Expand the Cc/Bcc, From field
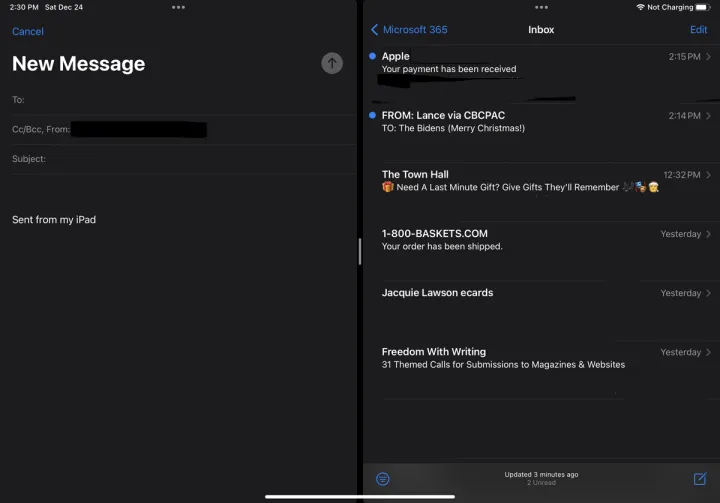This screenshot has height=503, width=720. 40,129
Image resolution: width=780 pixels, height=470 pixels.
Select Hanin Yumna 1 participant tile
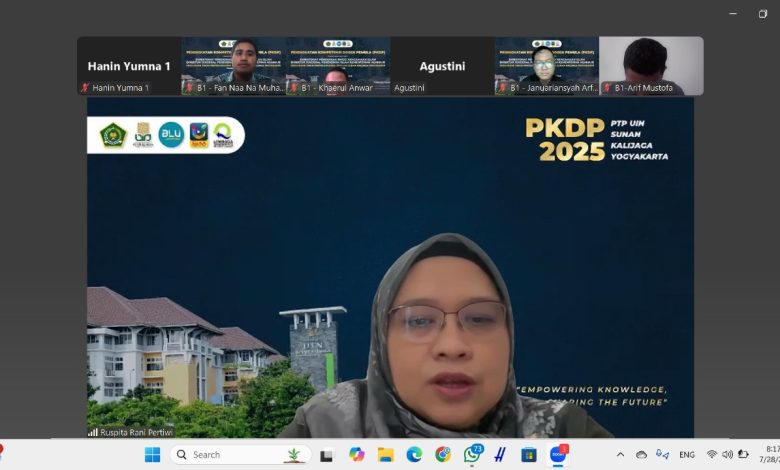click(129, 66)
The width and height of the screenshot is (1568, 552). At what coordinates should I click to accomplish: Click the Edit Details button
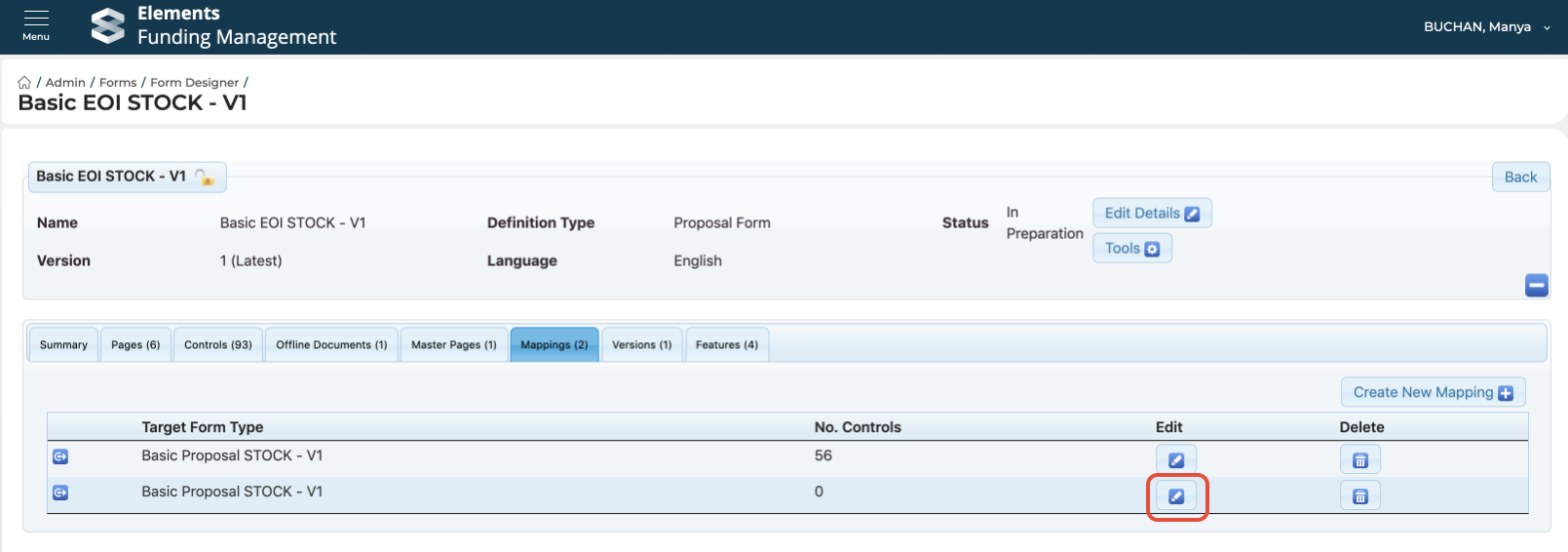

--------

### [PROBLEM REQUIREMENTS]
All that should appear in the response is the run of lines from the one with "Image resolution: width=780" through the final line of the records, restated exactly, with pictures omitted.

### [WRITTEN ANSWER]
Image resolution: width=780 pixels, height=470 pixels.
Select Hanin Yumna 1 participant tile
click(129, 66)
The width and height of the screenshot is (1568, 552). At what coordinates should I click to accomplish: Click the Edit Details button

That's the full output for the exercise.